Requested a review of the funding restrictions for medicines used for the treatment of inflammatory bowel disease. They considered that some criteria may be out of line with clinical guidelines.

We appreciate this feedback. Changes to the intent of funding criteria are out of scope of this proposal. However, we will continue to engage with clinicians and seek expert advice on these points.

We have received a funding application for infliximab for use in Crohn’s disease and ulcerative colitis for widening access (dose escalation).

Application Tracker | Infliximab for Crohn's disease and ulcerative colitis(external link)

This application has been ranked on our Options for Investment list, which means we would like to fund it when we have available budget.

Haematology feedback

Requested widened access to rituximab for pre-emptive use in TTP management when monitored ADAMTS13 levels are dropping and first line use for TTP. 

We appreciate this feedback. We have not received a funding application for rituximab for use in this situation. Pharmac staff plan to seek further information on rituximab for TTP management to determine the best way to consider funding for this group. 

Nephrology feedback

Requested clarification whether rituximab use be extended to adult patients with steroid responsive and steroid resistant nephrotic syndrome (SDNS and SRNS).

Thank you for raising the issue of the lack of clarity around the intent of the funding criteria.

We had proposed that approvals for steroid dependent nephrotic syndrome (SDNS) or frequently relapsing nephrotic syndrome (FRNS) and steroid resistant nephrotic syndrome (SRNS) be extended from their current 8-week approval to valid without further renewal unless notified.  We note that our most recent clinical advice on the use of rituximab for SDNS and SRNS (PTAC Record August 2015 [PDF, 378 KB]) recommends that “The Committee noted that access for rituximab in nephrotic syndrome (NS) should be restricted to children. The Committee considered there was insufficient evidence to support the use of rituximab in adult with NS.” (13.16).

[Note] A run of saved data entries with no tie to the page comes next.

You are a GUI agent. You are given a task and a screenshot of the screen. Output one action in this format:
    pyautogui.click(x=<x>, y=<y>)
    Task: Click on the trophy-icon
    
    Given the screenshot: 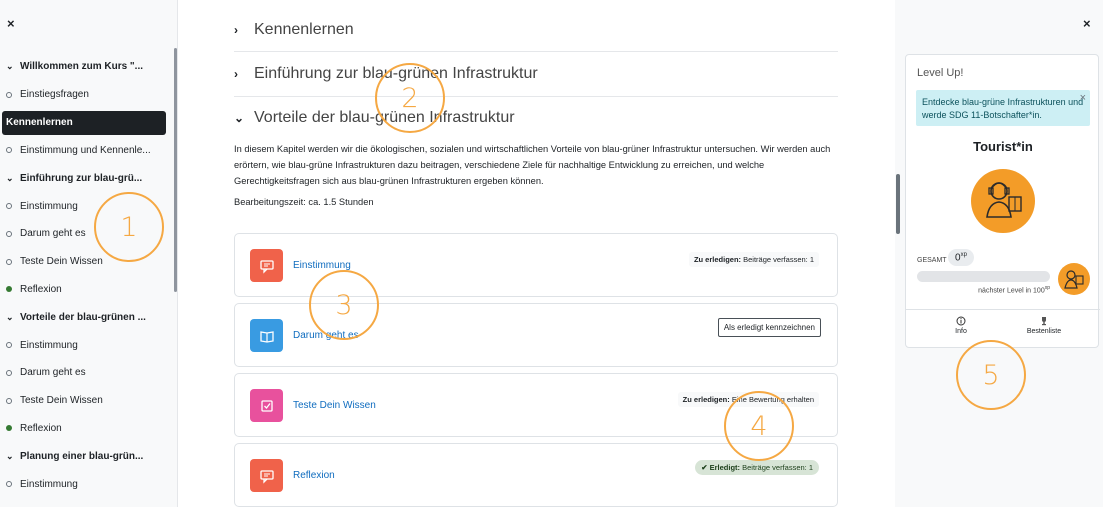 What is the action you would take?
    pyautogui.click(x=1044, y=322)
     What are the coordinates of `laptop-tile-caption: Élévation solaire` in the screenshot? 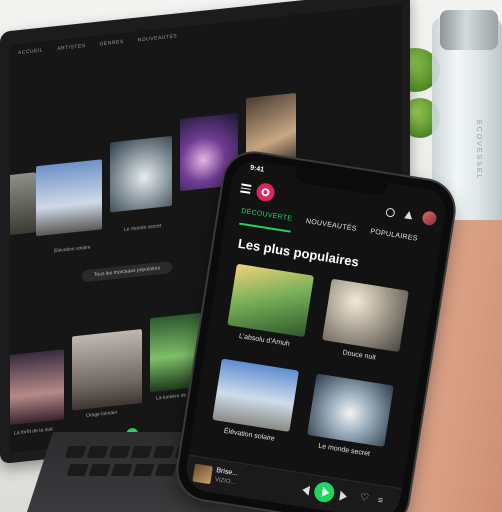 It's located at (72, 250).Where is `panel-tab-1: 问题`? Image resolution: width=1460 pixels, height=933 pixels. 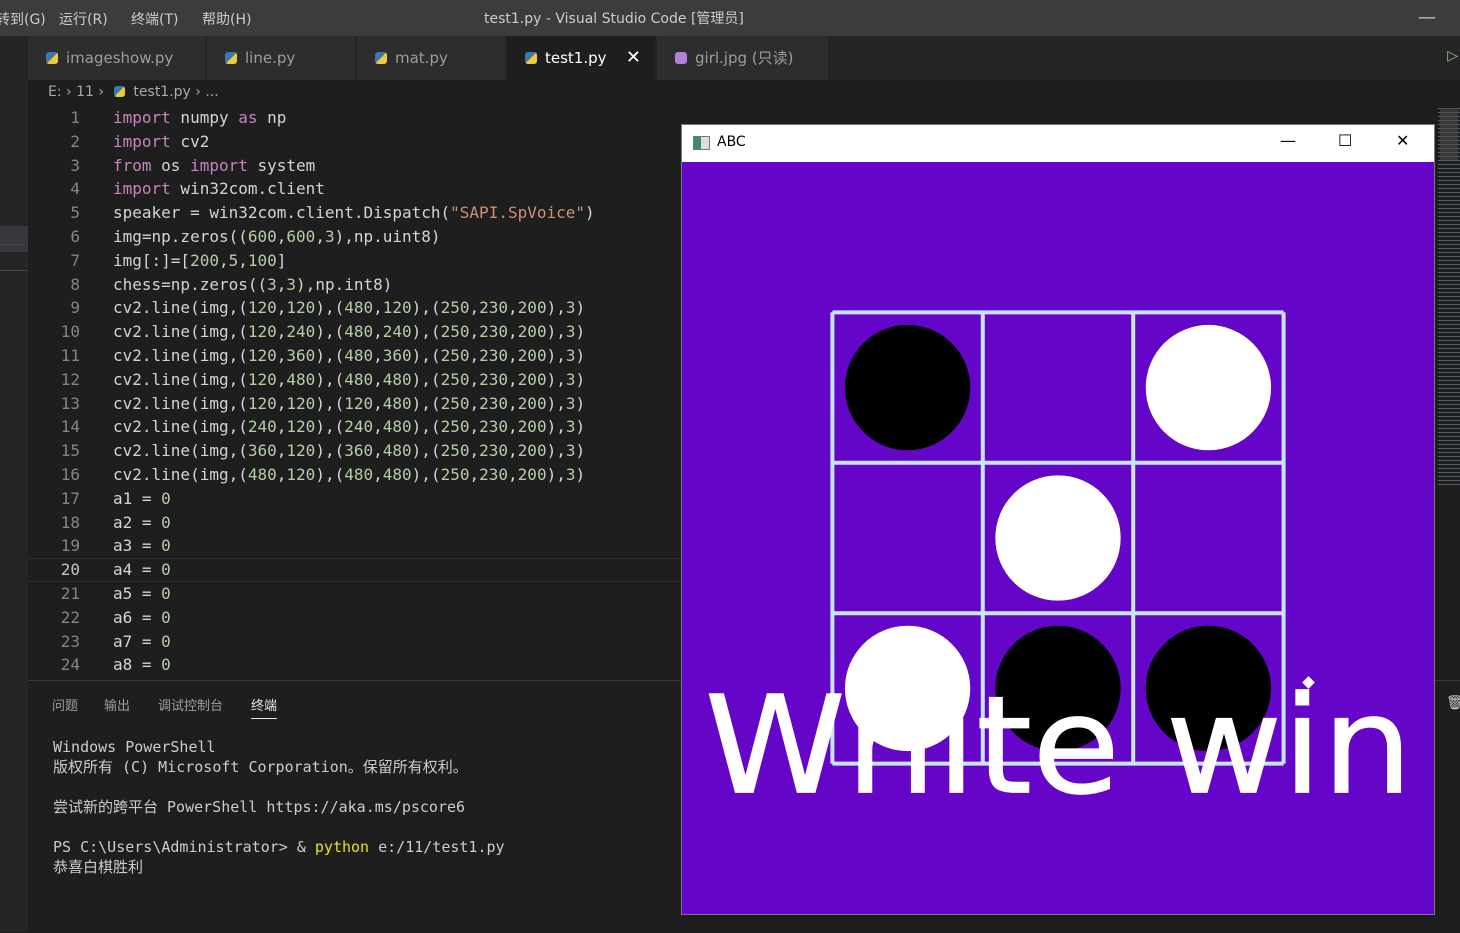 panel-tab-1: 问题 is located at coordinates (65, 704).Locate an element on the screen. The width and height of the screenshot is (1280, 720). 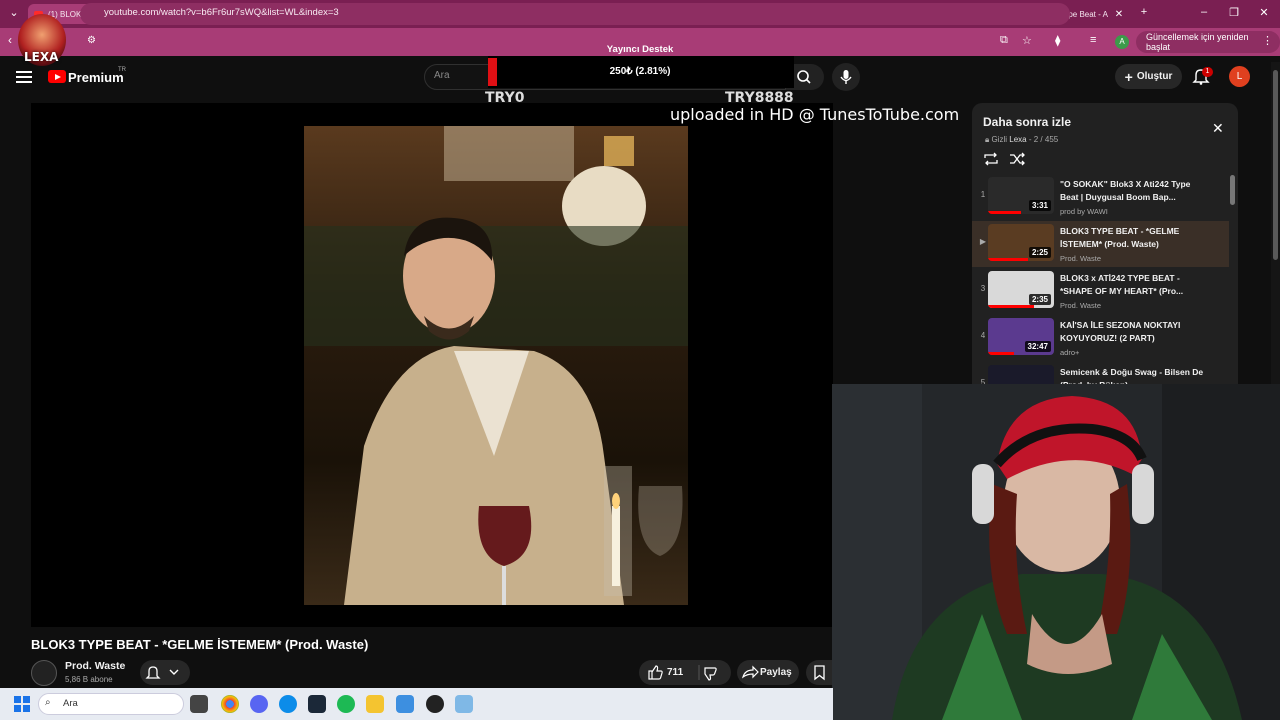
loop-icon is located at coordinates (991, 159).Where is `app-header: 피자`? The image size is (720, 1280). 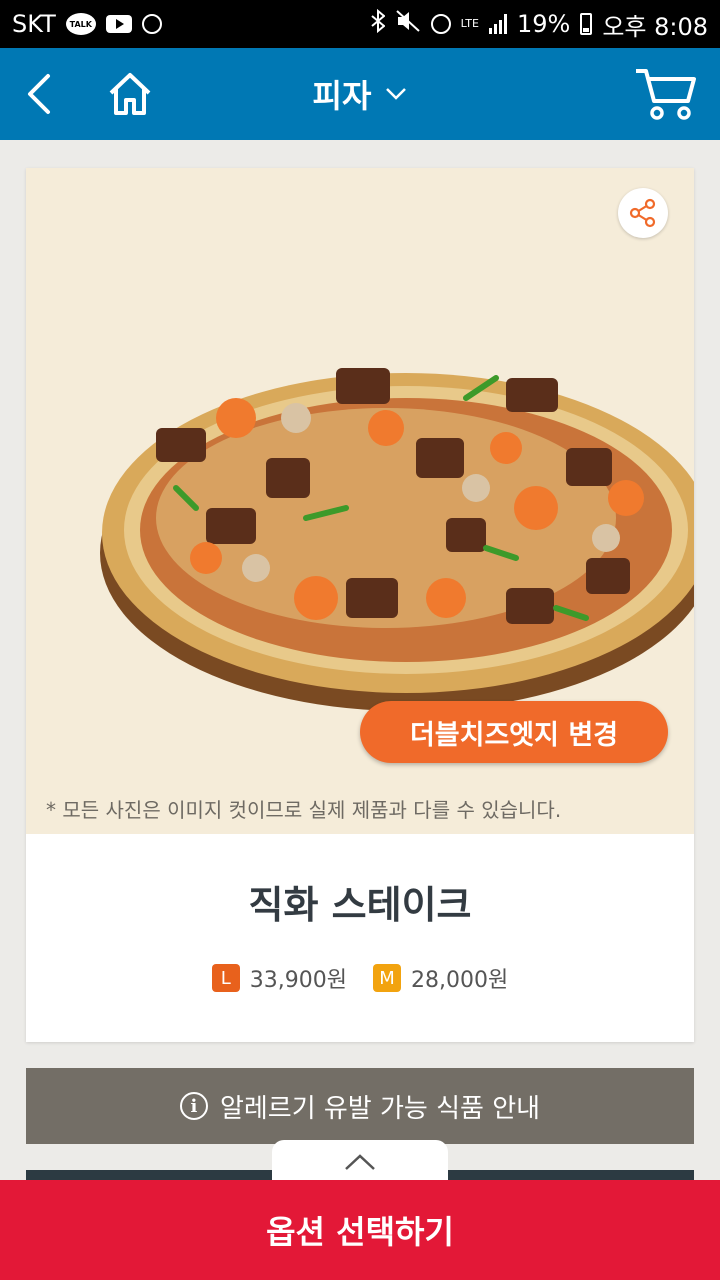
app-header: 피자 is located at coordinates (360, 94).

This consultation feedback has prompted questions on whether this approach remains appropriate. Pharmac staff plan to seek updated clinical advice on this issue before making any changes to the approval duration. Because of this, we are no longer progressing the proposal to allow lifetime approval for rituximab for steroid responsive and steroid resistant nephrotic syndrome at this time. Approvals will remain at their current duration.

Several suggestions relating to the proposed funding criteria for rituximab for membranous nephropathy. Raised questions around the use of treatment in initial and subsequent cycles of rituximab use.

Thank you for this feedback. We note that we have proposed to move the funding criteria for rituximab for membranous nephropathy to be valid without further renewal (i.e. an approval would result in no further renewal applications being needed). The criteria therefore need to outline the conditions of rituximab use for both the initial use and subsequent uses.

All criteria would be required to be agreed with and met before initial funding could be approved to ensure the patient is part of the group that has been identified for funding.

This feedback highlighted that the proposed requirement that each treatment cycle be at least 6 weeks apart is unnecessary. As such we have removed this criterion.